↓↓↓
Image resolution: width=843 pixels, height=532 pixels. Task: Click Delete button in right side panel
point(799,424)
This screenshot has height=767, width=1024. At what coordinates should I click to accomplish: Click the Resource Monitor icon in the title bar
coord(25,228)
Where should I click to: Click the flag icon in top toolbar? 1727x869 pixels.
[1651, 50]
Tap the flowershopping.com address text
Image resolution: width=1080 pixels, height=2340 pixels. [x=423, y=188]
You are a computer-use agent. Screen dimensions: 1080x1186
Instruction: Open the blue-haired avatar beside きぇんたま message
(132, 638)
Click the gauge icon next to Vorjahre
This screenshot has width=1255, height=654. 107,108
↑↑↑
_PROBLEM TO SOLVE_. Please set down the entire material above exactly as presented.

_TASK SOLUTION_.
Image resolution: width=843 pixels, height=532 pixels. Task: Click Delete button in right side panel
point(799,424)
This screenshot has height=767, width=1024. At what coordinates should I click to accomplish: Click the Resource Monitor icon in the title bar
coord(25,228)
Where should I click to: Click the flag icon in top toolbar? 1727x869 pixels.
[1651, 50]
Tap the flowershopping.com address text
Image resolution: width=1080 pixels, height=2340 pixels. [x=423, y=188]
You are a computer-use agent. Screen dimensions: 1080x1186
Instruction: Open the blue-haired avatar beside きぇんたま message
(132, 638)
Click the gauge icon next to Vorjahre
This screenshot has width=1255, height=654. 107,108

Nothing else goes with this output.